Keep only the lines of the data below that contain "will", and copy them.

(Supplied material)

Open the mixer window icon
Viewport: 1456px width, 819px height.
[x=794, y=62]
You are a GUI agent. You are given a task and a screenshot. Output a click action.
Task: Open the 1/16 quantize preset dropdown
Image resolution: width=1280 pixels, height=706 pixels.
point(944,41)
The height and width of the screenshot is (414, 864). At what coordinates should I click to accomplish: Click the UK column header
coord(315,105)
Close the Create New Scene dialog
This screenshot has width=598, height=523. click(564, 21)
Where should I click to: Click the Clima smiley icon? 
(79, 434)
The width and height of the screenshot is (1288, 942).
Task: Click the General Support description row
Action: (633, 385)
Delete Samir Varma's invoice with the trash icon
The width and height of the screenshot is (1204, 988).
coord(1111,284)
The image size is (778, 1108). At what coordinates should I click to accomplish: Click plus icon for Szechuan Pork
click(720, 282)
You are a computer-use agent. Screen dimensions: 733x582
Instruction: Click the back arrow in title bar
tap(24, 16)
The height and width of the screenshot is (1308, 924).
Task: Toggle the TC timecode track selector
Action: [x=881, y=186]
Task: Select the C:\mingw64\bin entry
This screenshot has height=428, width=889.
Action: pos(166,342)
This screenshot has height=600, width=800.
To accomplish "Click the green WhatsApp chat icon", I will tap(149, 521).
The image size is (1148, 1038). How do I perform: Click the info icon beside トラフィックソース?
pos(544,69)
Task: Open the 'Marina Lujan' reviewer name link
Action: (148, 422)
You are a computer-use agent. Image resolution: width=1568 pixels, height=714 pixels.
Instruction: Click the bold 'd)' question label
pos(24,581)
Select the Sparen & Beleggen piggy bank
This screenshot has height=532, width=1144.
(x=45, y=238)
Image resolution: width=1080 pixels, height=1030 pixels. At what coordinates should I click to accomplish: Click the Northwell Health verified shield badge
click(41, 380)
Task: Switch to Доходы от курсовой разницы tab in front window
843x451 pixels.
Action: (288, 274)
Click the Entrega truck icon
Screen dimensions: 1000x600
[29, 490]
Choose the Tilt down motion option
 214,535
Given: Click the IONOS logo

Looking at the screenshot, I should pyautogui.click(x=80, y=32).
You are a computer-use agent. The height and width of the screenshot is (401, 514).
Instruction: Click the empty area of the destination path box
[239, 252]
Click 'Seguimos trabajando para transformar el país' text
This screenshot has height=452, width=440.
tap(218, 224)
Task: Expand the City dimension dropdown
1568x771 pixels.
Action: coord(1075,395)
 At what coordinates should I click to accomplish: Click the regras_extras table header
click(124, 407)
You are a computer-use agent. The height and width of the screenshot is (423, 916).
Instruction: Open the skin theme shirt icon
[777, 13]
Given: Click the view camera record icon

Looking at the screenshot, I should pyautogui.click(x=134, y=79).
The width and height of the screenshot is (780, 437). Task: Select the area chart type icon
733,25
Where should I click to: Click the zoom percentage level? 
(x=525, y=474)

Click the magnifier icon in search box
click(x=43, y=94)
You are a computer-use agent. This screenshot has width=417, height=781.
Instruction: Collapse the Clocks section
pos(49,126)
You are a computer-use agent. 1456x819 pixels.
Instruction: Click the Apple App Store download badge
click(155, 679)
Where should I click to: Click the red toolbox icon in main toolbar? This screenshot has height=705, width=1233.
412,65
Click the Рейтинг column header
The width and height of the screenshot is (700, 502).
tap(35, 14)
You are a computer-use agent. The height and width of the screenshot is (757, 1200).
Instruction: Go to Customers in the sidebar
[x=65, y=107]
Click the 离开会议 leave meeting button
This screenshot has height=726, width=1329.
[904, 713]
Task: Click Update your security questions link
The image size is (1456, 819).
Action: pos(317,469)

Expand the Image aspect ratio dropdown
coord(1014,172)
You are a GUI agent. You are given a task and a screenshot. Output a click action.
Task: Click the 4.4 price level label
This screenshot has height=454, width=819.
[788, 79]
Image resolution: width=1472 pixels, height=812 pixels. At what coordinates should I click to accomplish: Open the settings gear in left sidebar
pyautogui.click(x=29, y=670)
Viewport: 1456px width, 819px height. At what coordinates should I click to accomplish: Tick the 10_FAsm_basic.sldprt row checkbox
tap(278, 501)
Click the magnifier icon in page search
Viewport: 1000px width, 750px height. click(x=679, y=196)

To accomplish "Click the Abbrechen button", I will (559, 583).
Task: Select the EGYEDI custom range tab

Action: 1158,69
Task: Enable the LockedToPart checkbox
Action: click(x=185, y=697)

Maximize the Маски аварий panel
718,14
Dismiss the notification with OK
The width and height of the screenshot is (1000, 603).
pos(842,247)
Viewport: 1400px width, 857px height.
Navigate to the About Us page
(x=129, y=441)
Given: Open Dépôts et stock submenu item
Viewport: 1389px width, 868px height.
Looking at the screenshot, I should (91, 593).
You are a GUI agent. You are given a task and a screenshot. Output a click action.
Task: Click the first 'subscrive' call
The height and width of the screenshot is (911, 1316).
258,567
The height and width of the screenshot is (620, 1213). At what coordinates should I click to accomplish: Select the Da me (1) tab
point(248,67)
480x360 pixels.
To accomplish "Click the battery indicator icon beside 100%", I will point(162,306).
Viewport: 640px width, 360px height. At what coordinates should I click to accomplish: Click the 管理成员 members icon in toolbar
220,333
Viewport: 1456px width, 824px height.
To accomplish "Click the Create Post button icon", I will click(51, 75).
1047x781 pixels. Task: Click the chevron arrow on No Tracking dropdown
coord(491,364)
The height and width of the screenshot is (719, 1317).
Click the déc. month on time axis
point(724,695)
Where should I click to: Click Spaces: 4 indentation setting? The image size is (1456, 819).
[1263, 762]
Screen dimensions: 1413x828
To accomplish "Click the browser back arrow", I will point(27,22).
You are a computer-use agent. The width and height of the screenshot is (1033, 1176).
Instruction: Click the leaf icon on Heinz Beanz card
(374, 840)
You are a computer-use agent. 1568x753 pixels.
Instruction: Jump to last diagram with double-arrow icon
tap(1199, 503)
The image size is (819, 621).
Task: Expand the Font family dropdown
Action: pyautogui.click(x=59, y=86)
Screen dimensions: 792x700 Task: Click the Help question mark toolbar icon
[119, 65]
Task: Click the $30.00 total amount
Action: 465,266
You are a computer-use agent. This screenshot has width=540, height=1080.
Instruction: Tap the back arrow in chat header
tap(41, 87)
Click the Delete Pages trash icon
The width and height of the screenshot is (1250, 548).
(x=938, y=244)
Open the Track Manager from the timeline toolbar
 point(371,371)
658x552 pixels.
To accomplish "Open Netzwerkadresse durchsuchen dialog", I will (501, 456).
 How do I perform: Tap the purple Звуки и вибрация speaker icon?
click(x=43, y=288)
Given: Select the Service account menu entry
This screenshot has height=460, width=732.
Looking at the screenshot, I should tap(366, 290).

(End Supplied material)

__Response__:
To accomplish "Click the green WhatsApp chat icon", I will tap(149, 521).
To accomplish "Click the Abbrechen button", I will (559, 583).
To accomplish "Click the battery indicator icon beside 100%", I will point(162,306).
To accomplish "Click the Create Post button icon", I will click(51, 75).
To accomplish "Click the browser back arrow", I will point(27,22).
To accomplish "Open Netzwerkadresse durchsuchen dialog", I will (501, 456).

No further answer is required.